Mientras no haya solemnidad por parte de la Iglesia, toda solemnidad proveniente de Escrivá no tendrá ningún valor (más aún, puede tenerlo muy negativo). Posiblemente por esto, entre otros motivos, quiera la Obra obtener para su fundador el título de Doctor de la Iglesia. 

***

La gravedad del engaño producido por parte de la Obra se encuentra en que el fraude apuntó directamente a la conciencia moral, a lo más profundo de la dignidad humana. Y todo, en nombre de Dios. 

Si uno se quedó en la Obra, muy probablemente fue porque en conciencia creyó que así debía ser (aunque se debiera a un engaño, en conciencia creyó que le decían la verdad).

Si alguien se va porque le dicen que se tiene que ir, es porque en conciencia cree que los directores le dicen la verdad. Y si uno se va dando el portazo, es muy probablemente porque en conciencia cree que la Obra no ha actuado rectamente. 

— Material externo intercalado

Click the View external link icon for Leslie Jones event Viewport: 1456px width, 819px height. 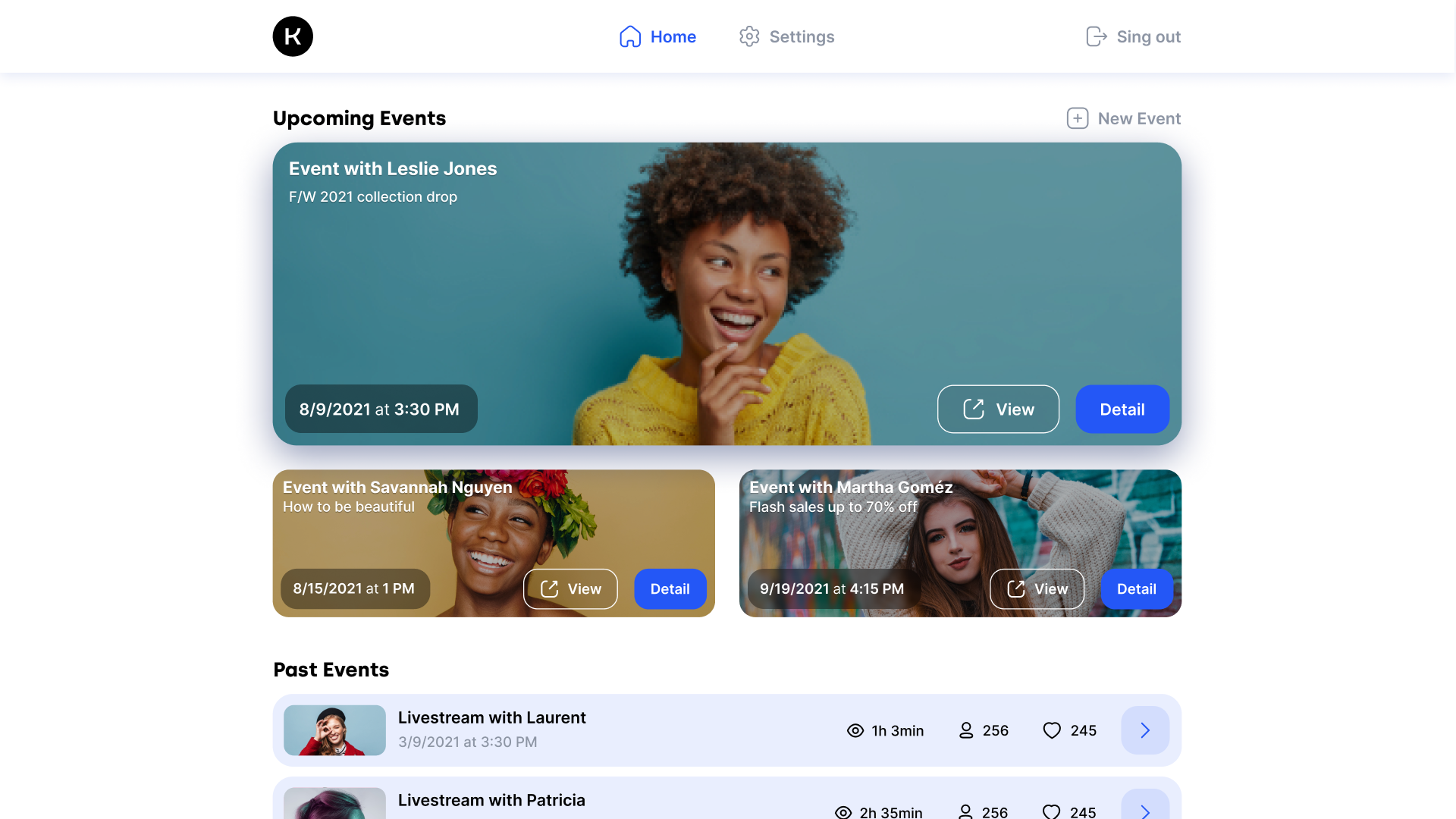click(974, 408)
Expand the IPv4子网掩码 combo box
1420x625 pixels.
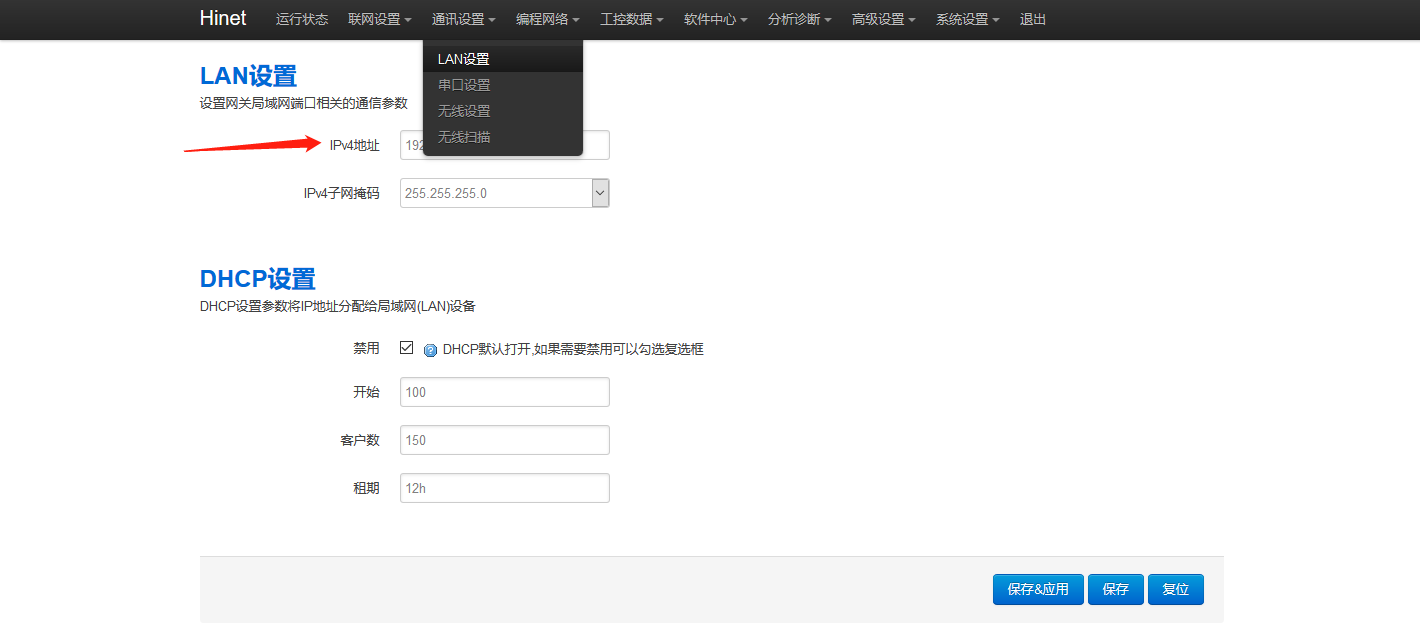pyautogui.click(x=600, y=192)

La Obra apuesta fuerte al establecer que su verdad debe ser considerada del orden de lo que obliga en conciencia, pues de esa manera obtiene el sometimiento e impone orden. Pero esa apuesta es, al mismo tiempo, su talón de Aquiles, porque cuando la conciencia descubre –tarde o temprano- que la Obra no posee una verdad digna de esa categoría, se produce el escándalo, la conciencia se rebela y pasa de la adoración a la aversión, en un instante.

Hay muchos otros casos que los citados más arriba, pero en definitiva la conciencia juega un papel fundamental. La Obra no es un tema “opinable” para la conciencia: es algo que, o está bien o está mal. Y esto es así porque desde un principio la Obra se colocó en el lugar del Bien Supremo, por lo cual resulta difícil –al menos en primera instancia- hacerle entender a la propia conciencia que ahora el Bien Supremo es un Regular Intermedio. Resulta tan abominable a la conciencia que el Bien Supremo haya sido un engaño que es comprensible una reacción de aversión. 

***

«Hay personas con una cabeza excepcional, prodigiosa, y un corazón leal y bueno, como dice Tlin, que no se irán mientras no se lo digan», decía Jacinto en su escrito.  

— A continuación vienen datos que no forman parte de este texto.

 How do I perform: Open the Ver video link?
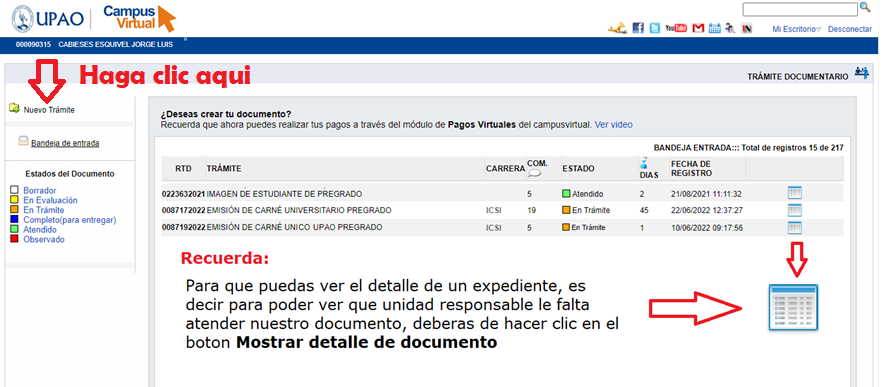click(613, 125)
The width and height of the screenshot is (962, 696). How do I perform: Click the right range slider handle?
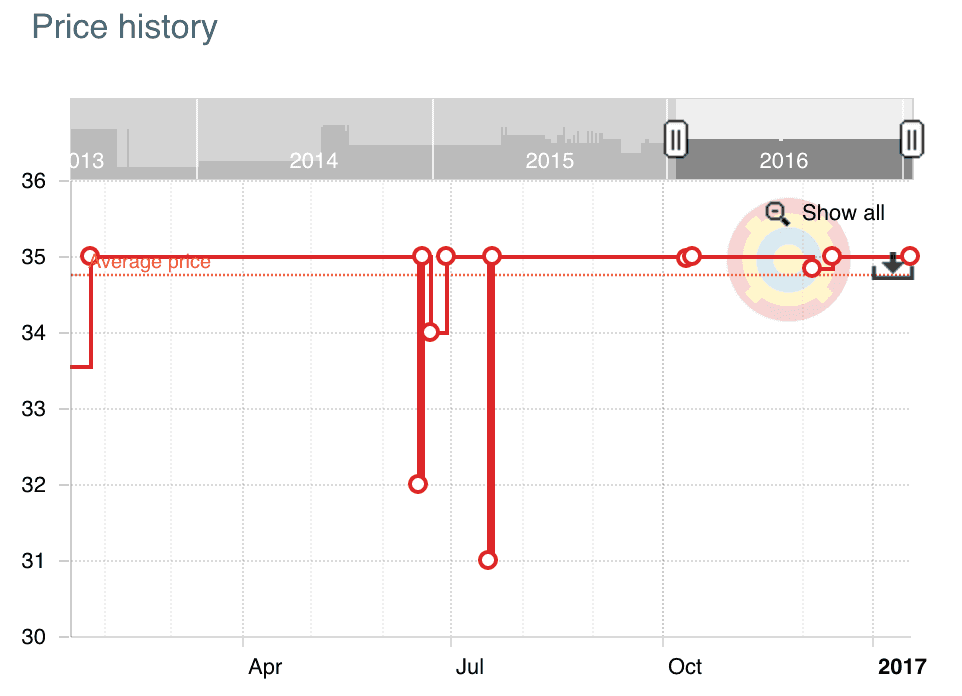coord(912,139)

Pienso que estas personas están más cerca de OpusLibros que de la Obra, aunque moralmente se encuentren en medio de un dramático dilema que no les permite acercarse a OpusLibros y sí permanecer en la Obra a pesar de la contradicción que esto supone, entre lo que ven en la Obra y lo que la conciencia les dice.

Al mismo tiempo, Flavia señalaba la imposibilidad de todo discernimiento en los miembros de la Obra, debido a la formación de la Opus Dei, caracterizada por machacar en la obediencia incuestionable y bloquear todo acto de discernimiento o pensamiento personal.  

Este disciplinamiento de la conciencia impide toda posibilidad de libertad interior, pues antepone la obediencia al ejercicio del discernimiento. El dominio que la Obra tiene sobre las personas es tan profundo como el alcance que tiene en las conciencias ese modo de obediencia.

O sea, la Obra anula la conciencia con la excusa de la obediencia (para sus propios intereses corporativos). En el centro de esta concepción está la idea del sacrificio personal hasta llegar al holocausto del yo. Este “entregar la conciencia” es un tipo de anulación personal que caracteriza a las sectas.  

Si a esto le sumamos el factor "miedo" que la misma Prelatura fomenta (a partir del “derecho a inspeccionar las conciencias y condenarlas” que se arroga), la decisión moral, aunque pareciera teóricamente posible, en la práctica resulta muy difícil, salvo que uno tomara esa decisión de manera "lógica" -como el caso que comenta Jacinto- o, si no, de manera desesperada, como producto del instinto de supervivencia. De moral, poco y nada. O sí, de moral de supervivencia.

Por último, es importante hacer notar que la imagen de la Obra que uno incorporó, en los años que pasó allí dentro, estuvo cargada de “mucha divinidad” y en primera instancia resulta “sacrílego” desnudar a esa imagen de su carácter sobrenatural. Es tremendo el enfrentamiento que esto supone.